- [Task input]
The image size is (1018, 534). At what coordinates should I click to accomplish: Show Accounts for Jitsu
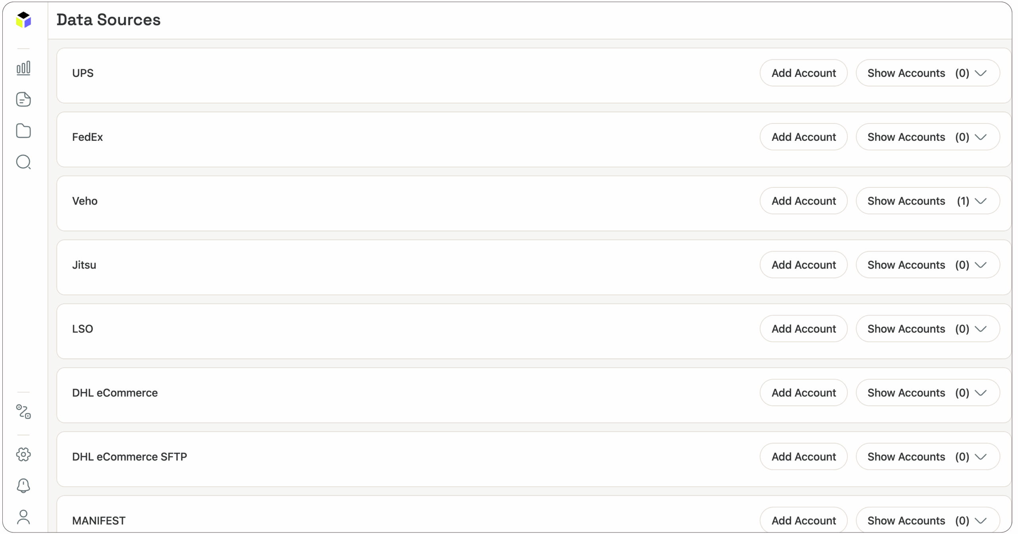928,265
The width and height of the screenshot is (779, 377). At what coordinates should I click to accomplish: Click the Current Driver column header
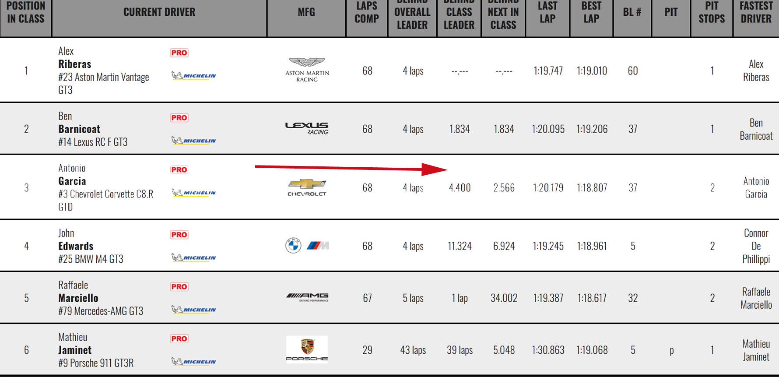(159, 12)
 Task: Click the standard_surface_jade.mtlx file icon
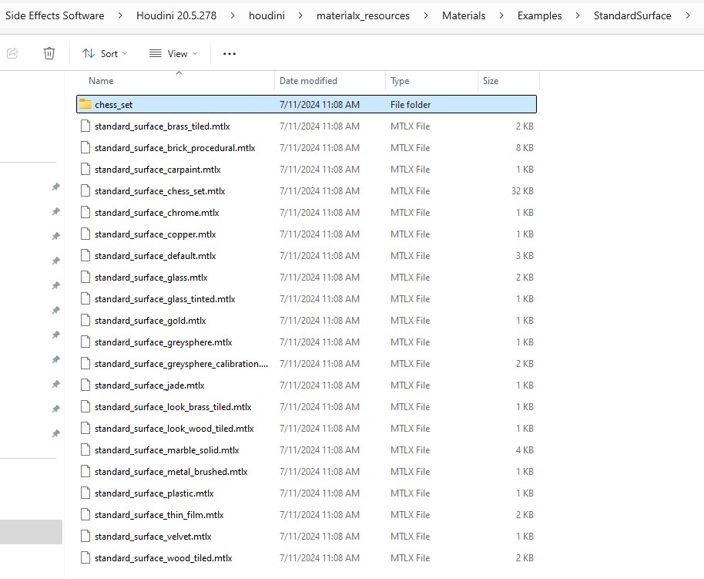click(x=85, y=385)
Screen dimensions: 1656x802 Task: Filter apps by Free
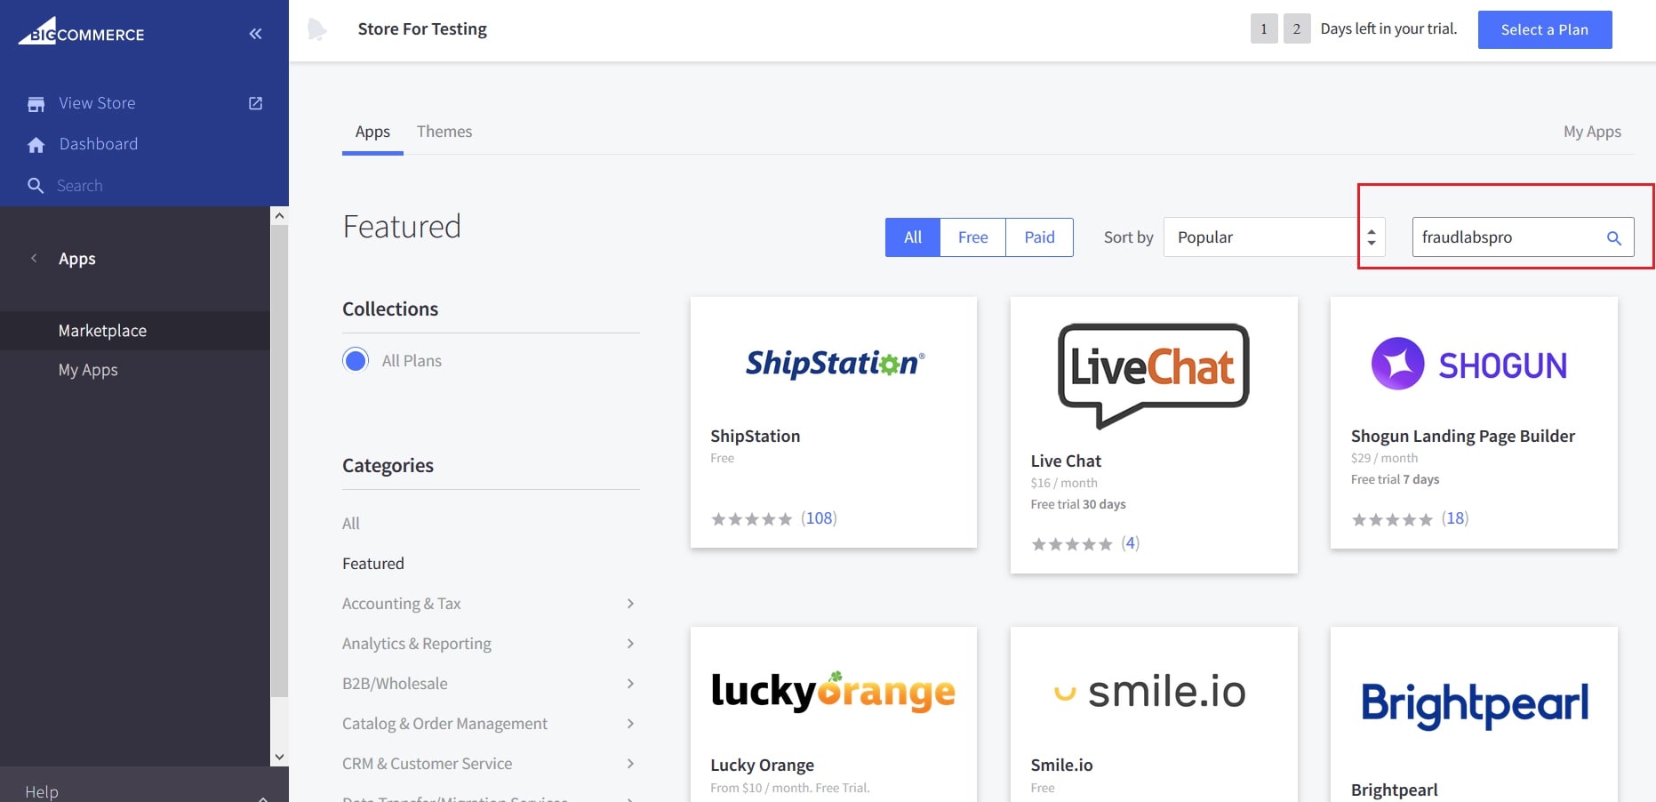click(972, 237)
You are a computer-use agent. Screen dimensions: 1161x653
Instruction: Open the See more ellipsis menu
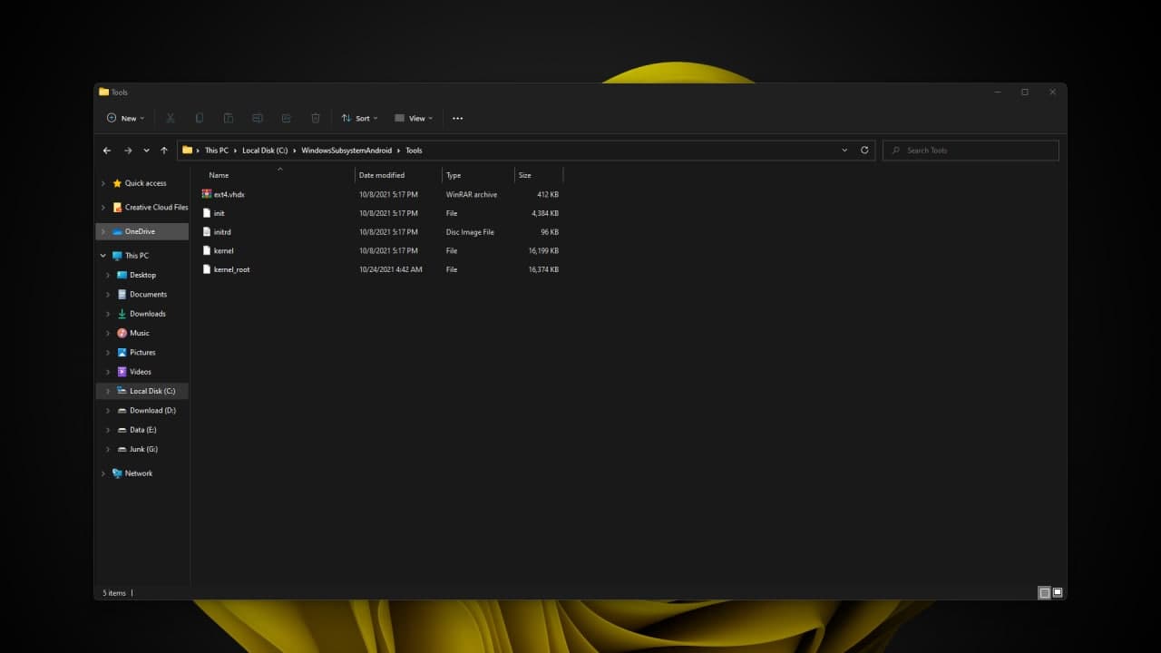tap(457, 118)
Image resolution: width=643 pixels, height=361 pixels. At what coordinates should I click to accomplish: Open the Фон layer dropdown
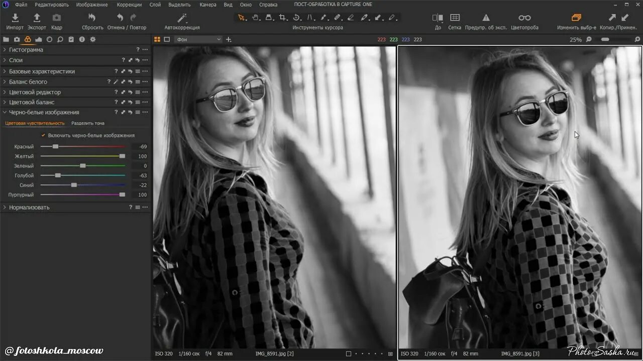pyautogui.click(x=198, y=39)
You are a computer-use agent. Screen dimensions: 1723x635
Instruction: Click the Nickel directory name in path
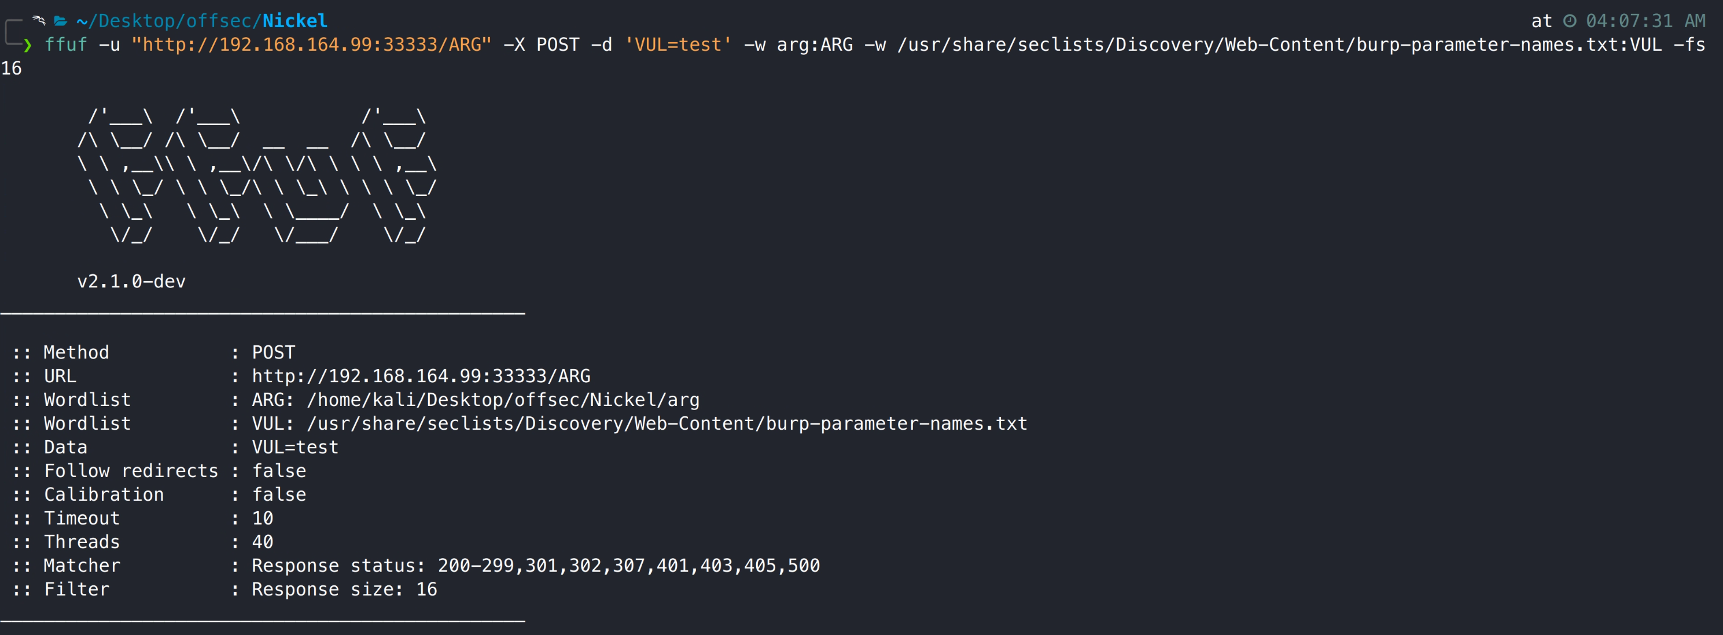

- [What this task involves] Rewrite all of the records above, replacing "Screen dimensions" with "Display size" wherever it appears and changing nothing else. Leave the pictures out.

- [Worked answer]
The image size is (1018, 534). At what coordinates should I click to accomplish: Show Accounts for Jitsu
928,265
The width and height of the screenshot is (779, 377). At what coordinates should I click to accomplish: Click the Current Driver column header
(159, 12)
 Task: Click the standard_surface_jade.mtlx file icon
click(x=85, y=385)
Display size: 1656x802 Task: Filter apps by Free
click(972, 237)
You are a computer-use agent. Display size: 1161x653
Instruction: Open the See more ellipsis menu
tap(457, 118)
Image resolution: width=643 pixels, height=361 pixels. At what coordinates should I click to accomplish: Open the Фон layer dropdown
pyautogui.click(x=198, y=39)
You are a computer-use agent. Display size: 1723x635
Instruction: Click the Nickel directory name in path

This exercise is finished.